So I asked Bell if it had to expand: did the pop-up have to become a franchise?

You know, denominations start with people saying ‘we need to do this differently,’ and then organizing it. That’s not me. I’m not the organizer guy. I like to say my basic ministry is ‘you’re not alone.’ It’s people learning there’s a bigger conversation going on out there, like in the audience in Durham.

Some kind of conversation did seem to be happening in that unlabeled brick building, though I wasn’t quite sure what to make of its non-organizer. In the morning, the light shining through the large industrial windows in the front of the Rickhouse made Bell appear to me as a dark, featureless silhouette. The silhouette had a tall, gangly build (as a kid, Bell says, he always looked up to Larry Bird) and the squared shoulders of a stylish, Chairman-Mao-style jacket.

Bell was giving our side of the room a lot of attention, possibly because to turn in the opposite direction would have been blinding. At one point I turned to the young woman next to me and asked if she, too, was having trouble seeing Bell’s face. “Yeah,” she said, “I keep squinting at him, but I don’t want him to think I was crying.” It was a fair concern; emotions were high in the room.
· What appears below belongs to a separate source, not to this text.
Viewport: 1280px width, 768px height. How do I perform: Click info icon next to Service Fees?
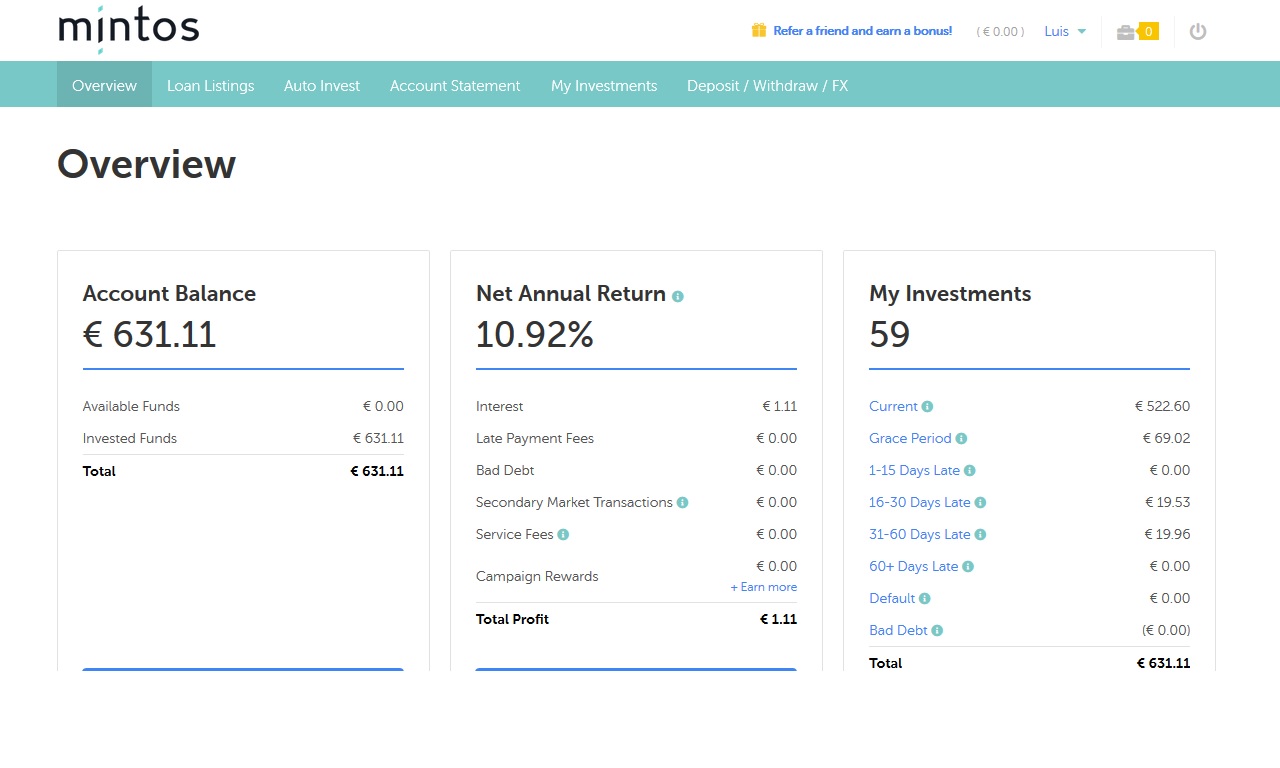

“The greatest lie of the modern world,” Bell said to the crowd, “is that anyone has it figured out.” He proceeded to tell a story about going on tour with Oprah, and watching her work a stadium crowd, then leaving the stage, changing clothes, and going up to another room where she would meet “three or four hundred people” individually for photographs. “And every single person, she would be completely present for,” he said, amazed. But the real ending to that story was months later, when he talked to Oprah about watching her do that, and she said something like “Yeah, that was too much.” Even Oprah, Bell revealed, sometimes has trouble saying no. If she does, we are not alone.

The Oprah parable is meant as a teaching tool. But it also, of course, reminds us that he has intimate access to Oprah. In the book and in person, many of the examples he uses to illustrate his principles come from his own life. He’s an L.A. surfer and musician who hobnobs with vegan restaurateurs and Silicon Valley moguls. He does a two-man show with comedian Pete Holmes at an L.A. club called Largo. (After the show, Bell told me, some people have told him “it’s the best church I’ve ever been to.”)

If there’s a clash between his insistence that anybody can do this being-here thing, and the distinctly celebrity-culture incidents he uses to prove that, Rob Bell isn’t interested in pointing it out. That’s just his life, his material.

And of course people do treat Bell like a celebrity. A man who said he drove to Durham from Columbus, Ohio, was starting an online ministry known as “Radical Nation,” and he wanted Bell’s advice in making the decision to go “radically inclusive,” (or “gay-friendly,” to the rest of us), and on how to sustain his and his wife’s energies for pastoring. A serene woman in an orange scarf announced that she had opened what she called “a gym for body and soul,” and she wanted advice on how to reach people who didn’t want to be reached. Someone else described at length a Sunday School class he taught that was based entirely on improv-comedy techniques. He described responding to a woman’s fear of death by enacting an improvised funeral for her, in which she had to lie still and listen to people say nice things to her.

All of this was met with enthusiastic if sometimes bemused support from Bell.

Still thinking about Bell’s audience a couple weeks later when I spoke to him, I asked him about all those group-builders; did he get that a lot?  The “spiritual entrepreneurs,” he said, are indeed “pretty typical,” for this tour.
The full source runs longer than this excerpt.